Institute for War and Peace Reporting | Giving Voice, Driving Change

Armenia: Anyone Want a Factory?

Yerevan rubber factory may be moribund but its staff are still hoping it will bounce back.
By Arpi Beglaryan
  • Workers from the Nairit plant demand their wages, April 29. (Photo:
    Workers from the Nairit plant demand their wages, April 29. (Photo:

At a major industrial plant in Armenia that shut down three years ago, the employees are still holding out hope that an investor will come in and revive production.

Staff at the Nairit rubber factory, located in the capital Yerevan, remain on the payroll even though nothing is being made there.

“This is the third year since production halted at Nairit, and 70 per cent of the staff sit at home on two-thirds pay,” said Serzhik Bezhanyan, a long-serving foreman. “The other 30 per cent come into work to keep the factory in decent shape and make sure that nothing gets stolen and that it doesn’t fall into disrepair…. They receive full pay, although they get it late.”

On April 29, workers held a demonstration outside the Armenian government, demanding payment of back wages for the last ten months.

Berzhanyan was less than optimistic that wages would now start being paid on time. After a similar demonstration in November 2012 last year, officials pledged not only to pay 11 months in wage arrears but also to restart production. Berzhanyan said there had been several previous protests followed by similar promises.

“Every time, after each protest, we get paid our wages for one or two months, and then the debts mount up again,” he said. “If it’s possible to pay out the money, why don’t they do so beforehand? If they need to borrow money to do it, why don’t they take out a bigger loan? We don’t understand what’s going on.”

Launched in 1940, Nairit played a key role in the Soviet economy as the only manufacturer of synthetic rubber. It also branched out into a range of other chemical products.

The Armenian government says it would take 512 million US dollars to get Nairit back on its feet – 146 million to pay off past debts, and 366 million for a modernisation programme.

In 2006, Nairit was acquired by a consortium including Polish, United States and Russian companies, with the Armenian state retaining a ten per cent stake. But the factory’s debts continued mounting until they exceeded the value of the shares, so control reverted to the bank which had underwritten the investment.

A big explosion at the factory in 2009 was a further setback for production.

In 2011, a tender to manage Nairit company was won by a German firm, but it subsequently disappeared.

On April 15 this year, Energy and Natural Resources Minister Armen Movsisyan said three companies had already submitted business plans. He would not name them, but said a major Russian oil firm, Rosneft, was now putting out feelers.

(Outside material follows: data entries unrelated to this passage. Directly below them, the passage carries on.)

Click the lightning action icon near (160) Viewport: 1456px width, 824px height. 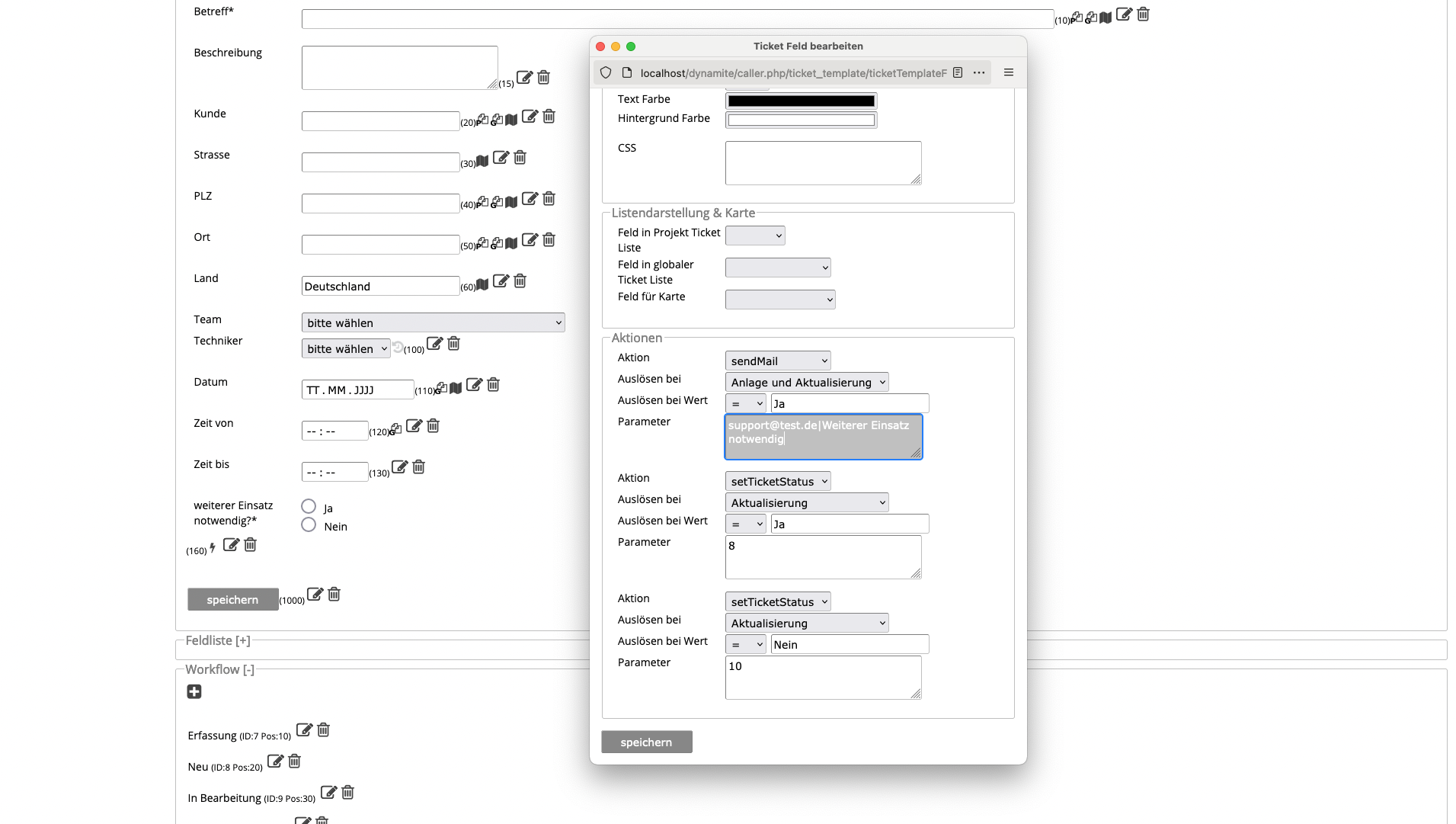click(x=213, y=548)
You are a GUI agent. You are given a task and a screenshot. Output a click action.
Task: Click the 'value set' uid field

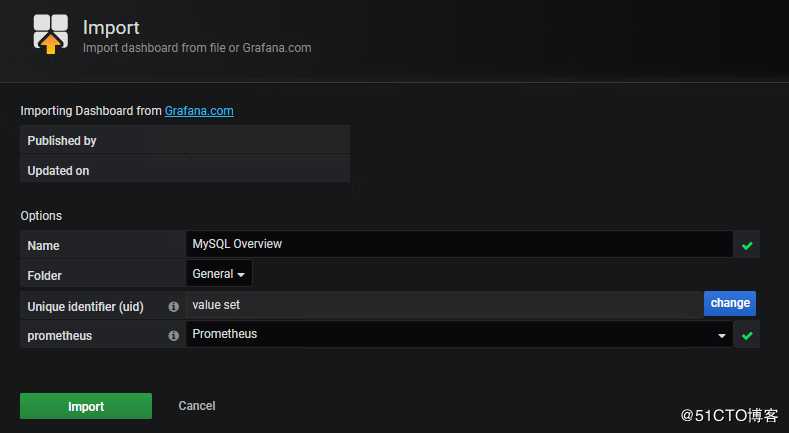coord(444,304)
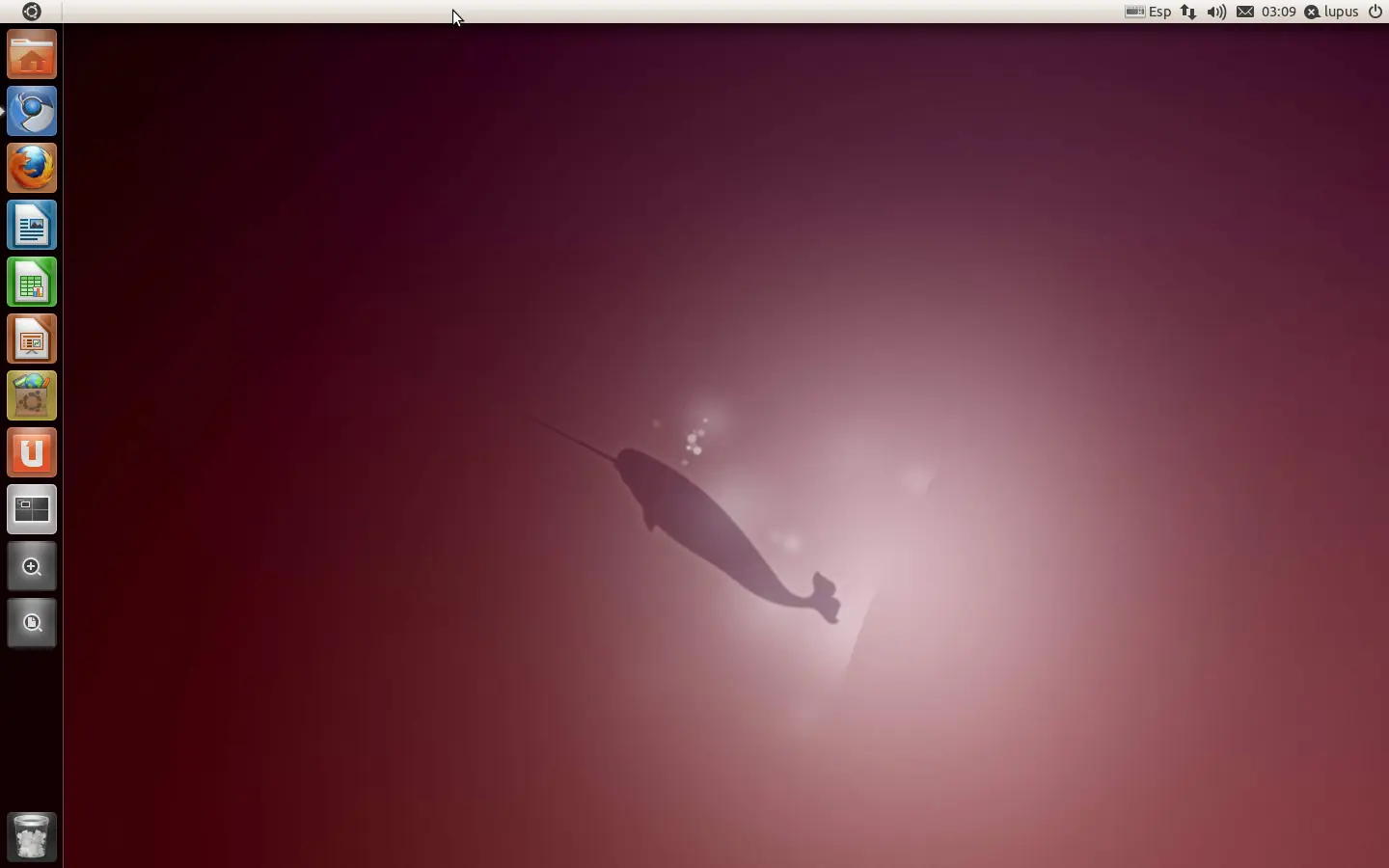The width and height of the screenshot is (1389, 868).
Task: Start LibreOffice Impress presentations
Action: point(32,339)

“Rosneft has not made any investment proposals; it’s only coming to that now,” he told the online news service “Rosneft is one of the world’s largest companies, and if it has expressed an [interest], that has to be a major coup for Armenia.”

The Moscow newspaper Izvestia reports that Russia has agreed to offer a loan of 400 million US dollars for Nairit.

Even with possible investors on the horizon, there are question marks over whether Nairit can compete in a modern global economy, and what it would cost to get it into shape.

According to Tatul Manaseryan, an economist and head of the Alternativa think-tank, “With every year, the factory’s products become less attractive and important to the world market. We used to occupy a leading position, but now our rubber and other products are less competitive… than Chinese companies make.”

Manaseryan said that if the plant was salvageable, the right kind of investor would need to be found to take it on.

“There may be giant companies or international corporations for which the risk is acceptable, and which can afford to invest without tangible, immediate results or quick profits,” he said.

Bezhanyan said he had heard promises of imminent deals before.

“Every time, they tell us that talks are going on and that in time, the factory will operate properly again,” he said. “Some British people and Russians have been here to look at the factory, and there’s hope production will be revived, though we don’t know when.”

Although the Nairit factory has retained staff, Manaseryan warns that key technical expertise has been lost as Armenians leave the country in large numbers.

“We have to take into account that many of the engineers and technicians have already left Armenia. This exodus is not a new problem, but to retain the remaining workers and train up good people, we need to launch targeted programmes and reassure the remaining workers that they will keep their jobs,” he said.

Arpi Beglaryan is a reporter for the website in Armenia.